**Exercício escrito 1:**
De acordo com o trecho fornecido, qual lei instituiu uma espécie de código dos direitos dos usuários do serviço público?

**Trecho fornecido:**

════════════════

Cezar Miola
A Constituição de 1988 marca profundamente a história democrática brasileira ao estabelecer, a par de inúmeras conquistas civilizatórias, as bases para um modelo mais participativo, fortalecendo a cidadania e ampliando o acesso da população à gestão pública e às decisões políticas.
Fruto desse robusto conjunto de garantias, surgiram importantes regulações, como é o caso da Lei de Acesso à Informação (Lei 12.527/2011) e da Lei 13.460/2017, instituindo uma espécie de código dos direitos dos usuários do serviço público.
São exemplos de espaços capazes de produzir efeitos concretos e visíveis, haja vista que os serviços públicos tendem a se tornar melhores, transparentes e inclusivos. E, aproximando cidadãos de Poderes e órgãos, tais instrumentos também fortalecem a legitimidade das instituições e contribuem para qualificar o controle social e aprimorar as próprias políticas públicas.
Contudo, já se rumando para os 40 anos da nossa Carta, ainda é preciso avançar. Ao mesmo tempo, sabemos que a materialização dos diversos ganhos semeados pela Lei Fundamental envolve um processo que pressupõe compromisso político, esforço contínuo e infraestrutura, inclusive no plano digital.
E, nos dias atuais, há um elemento que retira muito dos argumentos já bastante invocados para se limitar (ou até impedir) ações inclusivas e dialógicas: hoje contamos com as ferramentas tecnológicas que viabilizam tal intento (sendo a inteligência artificial um dos mais eloquentes avanços). Se delas não se faz (bom) uso no âmbito da Administração Pública, é por razões situadas muito mais no campo das escolhas (ruins) de quem deveria adotar papel protagonista nesse círculo que tudo tem para ser virtuoso.
A participação cidadã não diz unicamente com promoção da justiça social; é um poderoso mecanismo transformador, capaz de cooperar substancialmente para o fortalecimento do regime democrático. Essa complementaridade, inclusive, contribui para decisões mais legítimas.

════════════════

**Dados de origem:**
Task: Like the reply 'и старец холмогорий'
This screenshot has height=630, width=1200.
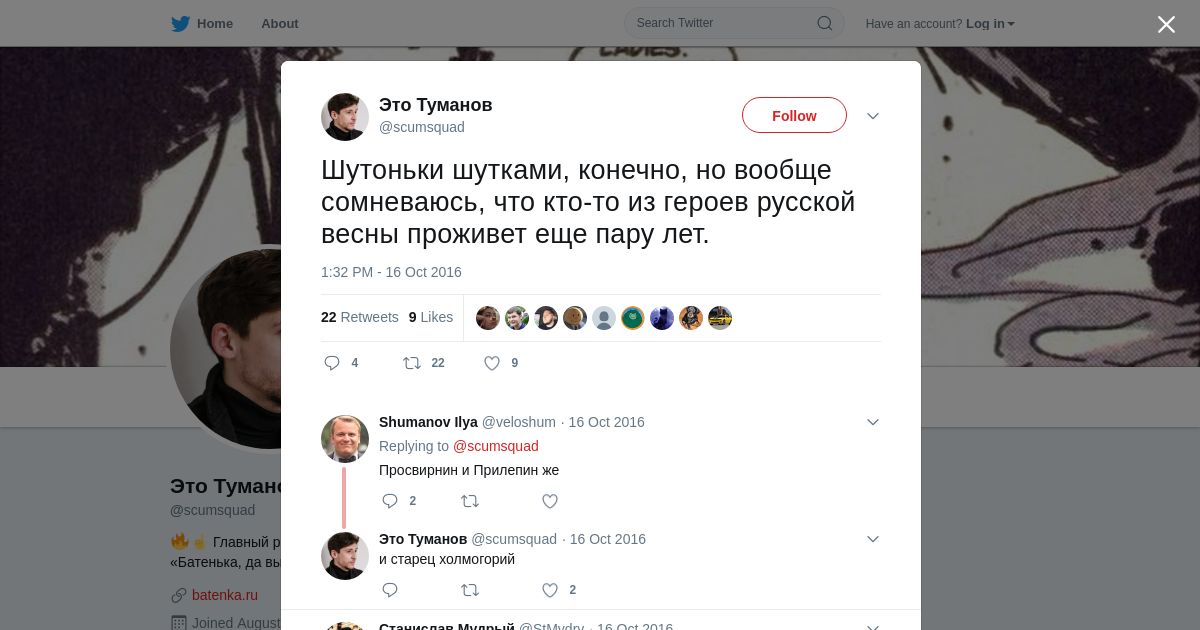Action: tap(550, 590)
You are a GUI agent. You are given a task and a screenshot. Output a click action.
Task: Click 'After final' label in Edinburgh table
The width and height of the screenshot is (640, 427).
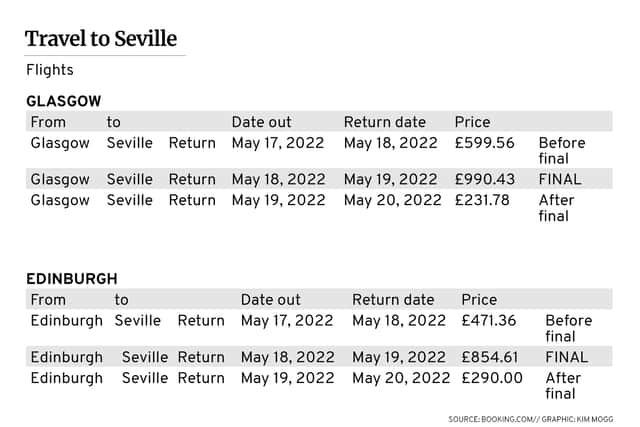coord(563,386)
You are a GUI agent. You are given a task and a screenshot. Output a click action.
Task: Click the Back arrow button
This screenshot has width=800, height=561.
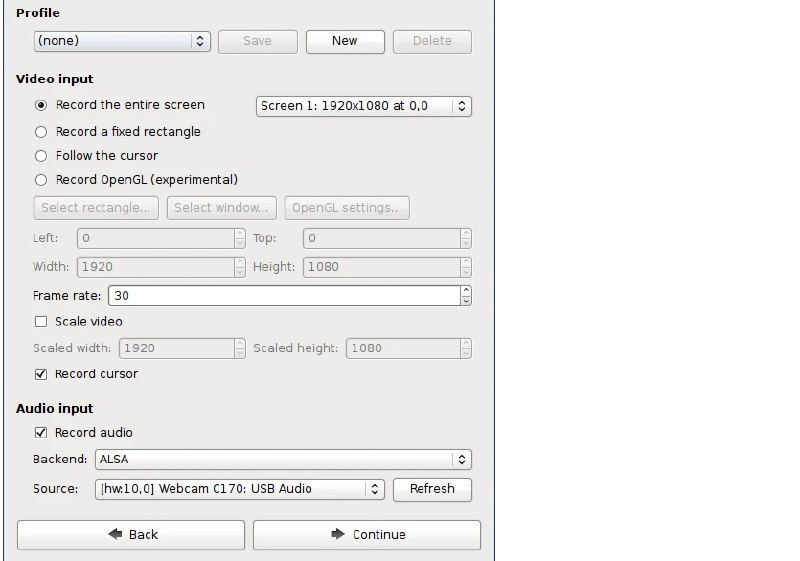(x=131, y=534)
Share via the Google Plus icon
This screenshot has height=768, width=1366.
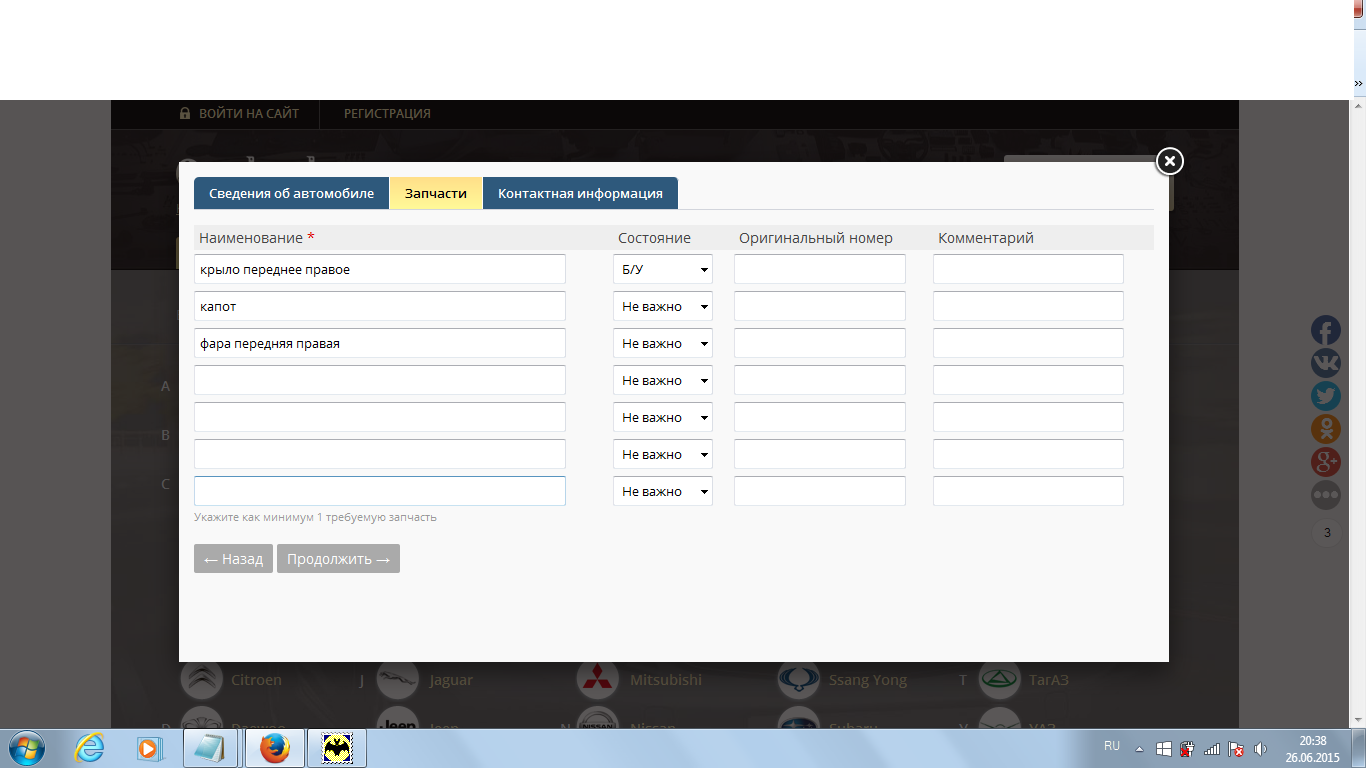1326,462
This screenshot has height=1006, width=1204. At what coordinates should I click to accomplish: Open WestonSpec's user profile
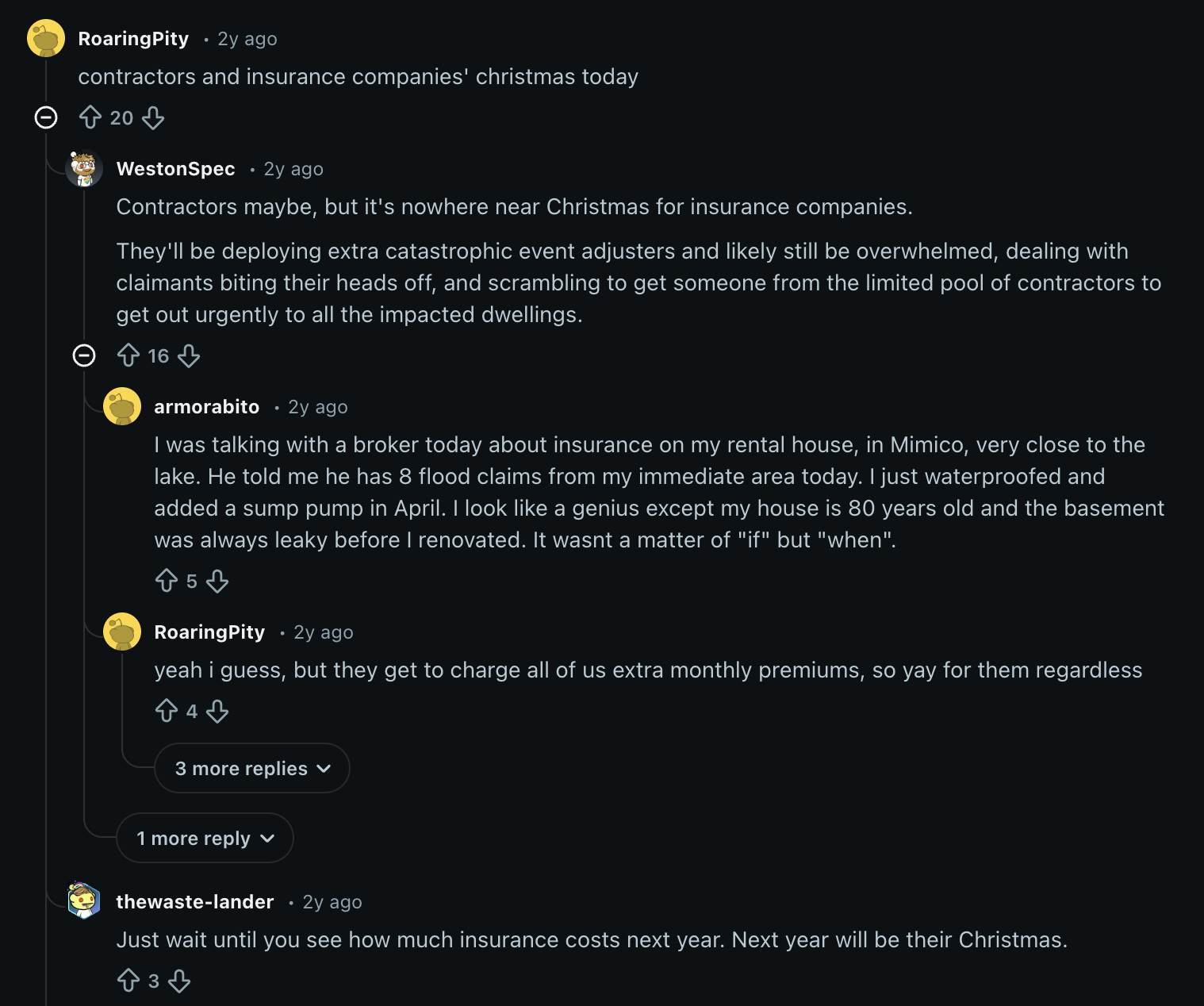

════════════════

**Exercício escrito 2:**
Reproduza os registros desde o início até a linha que contém "Action: tap(550, 590)", incluindo essa linha e deixando as imagens de fora da resposta.

**Solução escrita 1:**
A Lei 13.460/2017.

**Solução escrita 2:**
Task: Like the reply 'и старец холмогорий'
This screenshot has height=630, width=1200.
Action: tap(550, 590)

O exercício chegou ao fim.